**What to do**.
Swap "element" for "item" in the lines between the one holding "has height=581, width=1096." and the one holding "legend-label: kampovi is", inclusive, and give back only those lines with nothing else changed and the pictures left out.

'''

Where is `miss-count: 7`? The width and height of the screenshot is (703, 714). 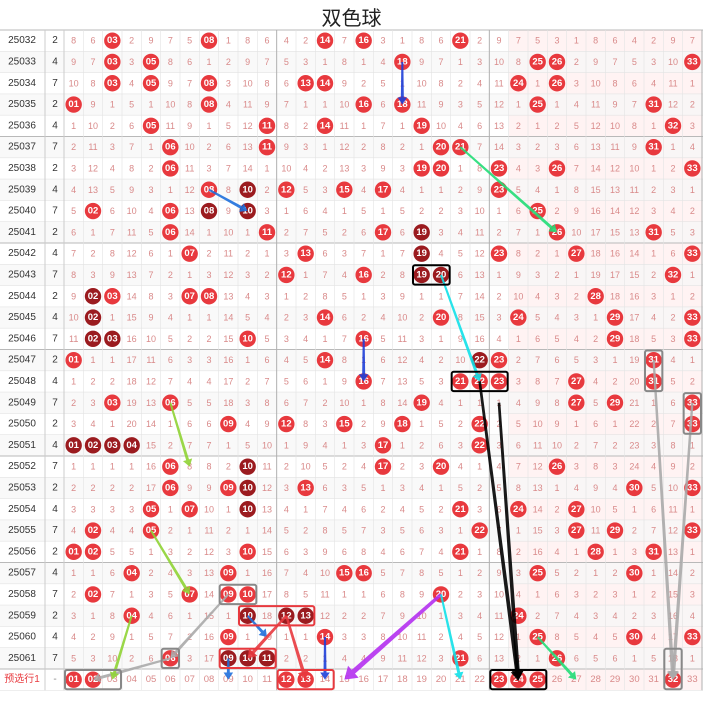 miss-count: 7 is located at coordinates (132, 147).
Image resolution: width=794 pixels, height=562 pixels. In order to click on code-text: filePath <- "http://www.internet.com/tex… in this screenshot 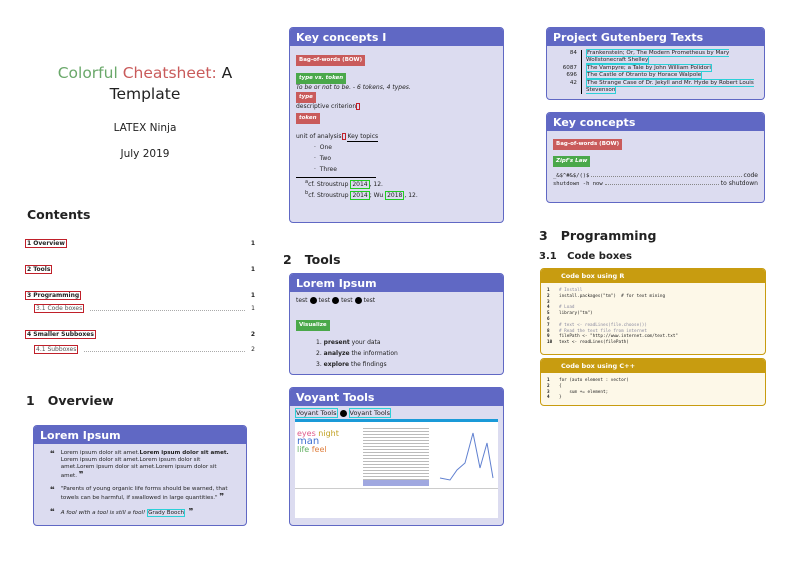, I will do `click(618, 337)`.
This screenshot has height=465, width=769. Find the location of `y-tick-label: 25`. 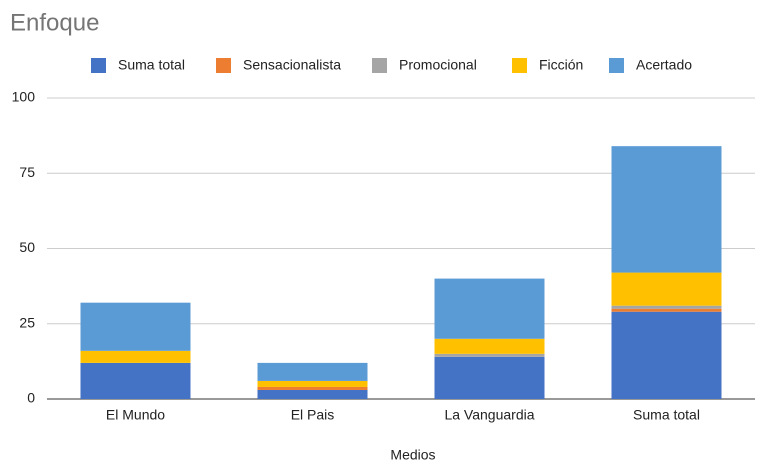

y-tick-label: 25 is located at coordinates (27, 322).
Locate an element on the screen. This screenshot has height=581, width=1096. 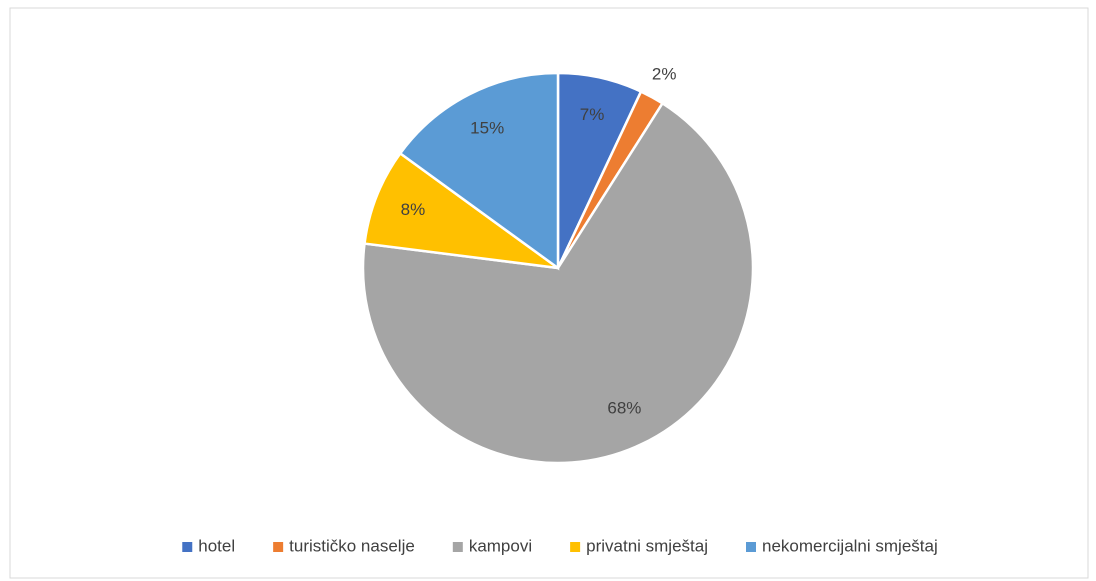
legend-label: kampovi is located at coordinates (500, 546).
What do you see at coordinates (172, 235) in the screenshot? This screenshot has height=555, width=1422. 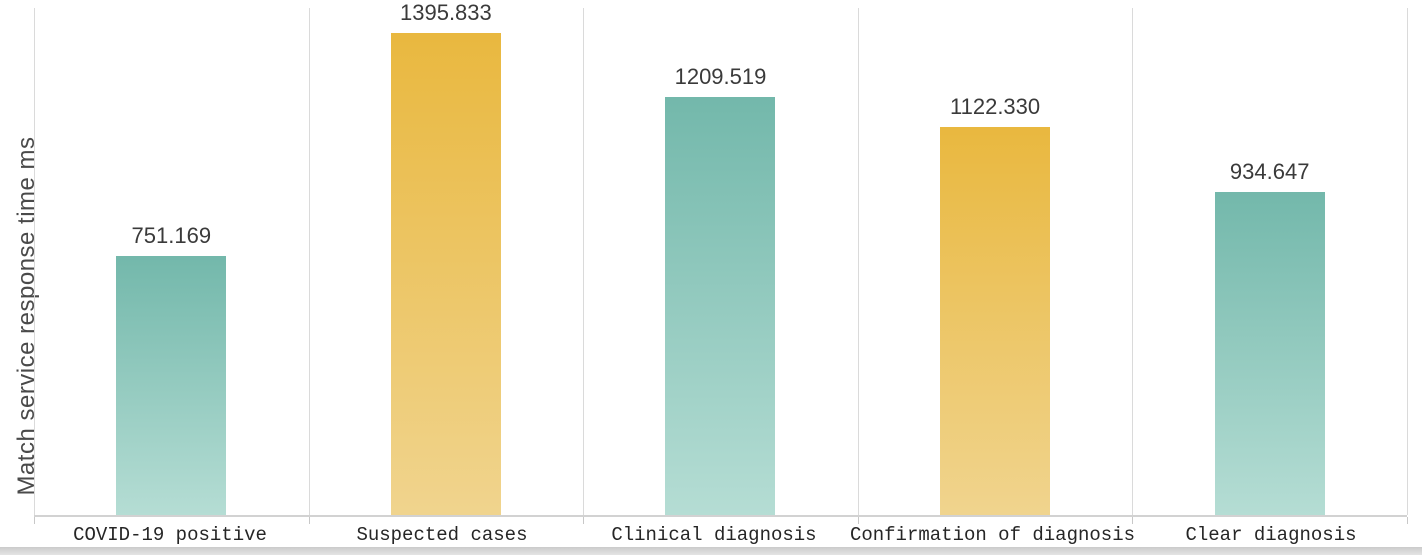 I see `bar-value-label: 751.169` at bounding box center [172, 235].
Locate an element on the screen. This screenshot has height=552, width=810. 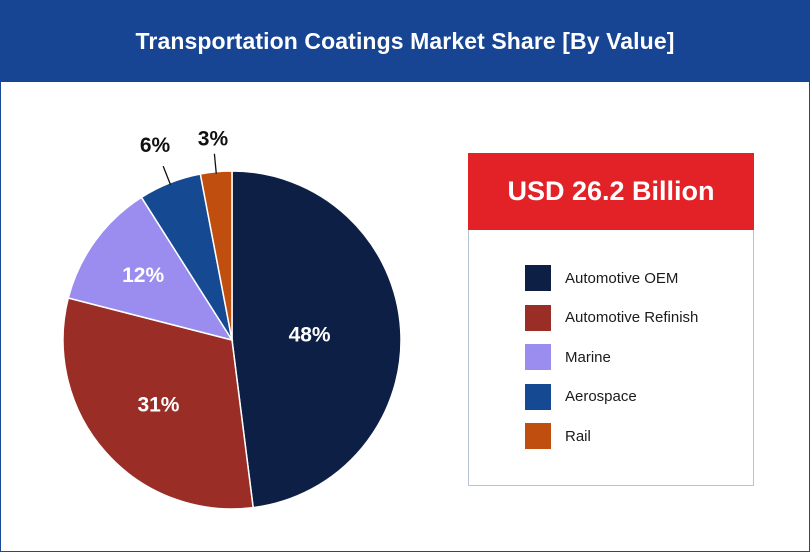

'''

**Solution for this problem**.
Locate an item on the screen. This screenshot has height=581, width=1096. 
legend-label: kampovi is located at coordinates (500, 546).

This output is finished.